_HOW TO COMPLETE THIS TASK_.
Where a line holds the word "agent", copy it from the records.

_DATA FOR REVIEW_.
========

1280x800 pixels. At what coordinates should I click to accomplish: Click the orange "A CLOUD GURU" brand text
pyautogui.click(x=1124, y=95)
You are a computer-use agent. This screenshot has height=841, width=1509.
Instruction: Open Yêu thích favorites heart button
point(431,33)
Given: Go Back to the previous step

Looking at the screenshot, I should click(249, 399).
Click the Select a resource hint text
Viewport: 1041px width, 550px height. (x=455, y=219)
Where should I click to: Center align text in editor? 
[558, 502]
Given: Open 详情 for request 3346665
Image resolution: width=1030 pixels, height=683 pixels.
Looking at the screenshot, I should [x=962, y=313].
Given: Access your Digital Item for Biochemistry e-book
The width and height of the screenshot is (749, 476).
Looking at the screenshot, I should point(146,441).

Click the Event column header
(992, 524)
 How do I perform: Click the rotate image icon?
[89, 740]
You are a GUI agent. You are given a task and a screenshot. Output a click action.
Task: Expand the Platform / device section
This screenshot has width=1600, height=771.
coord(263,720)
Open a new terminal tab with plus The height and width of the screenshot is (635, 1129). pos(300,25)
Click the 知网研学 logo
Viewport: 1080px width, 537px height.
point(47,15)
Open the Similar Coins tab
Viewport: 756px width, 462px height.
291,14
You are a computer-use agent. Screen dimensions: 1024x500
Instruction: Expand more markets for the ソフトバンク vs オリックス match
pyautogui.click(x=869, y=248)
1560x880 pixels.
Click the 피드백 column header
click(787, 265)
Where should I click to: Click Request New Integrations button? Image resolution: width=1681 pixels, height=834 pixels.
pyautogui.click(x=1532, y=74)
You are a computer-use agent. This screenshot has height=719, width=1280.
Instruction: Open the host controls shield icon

========

_RESULT_.
You are a computer-use agent. This screenshot has height=841, width=1509.
You are a GUI agent. You are given a task and a screenshot. Output a click action.
You are a computer-use agent. Screen dimensions: 1024x500
You are a computer-use agent. This screenshot has height=719, width=1280.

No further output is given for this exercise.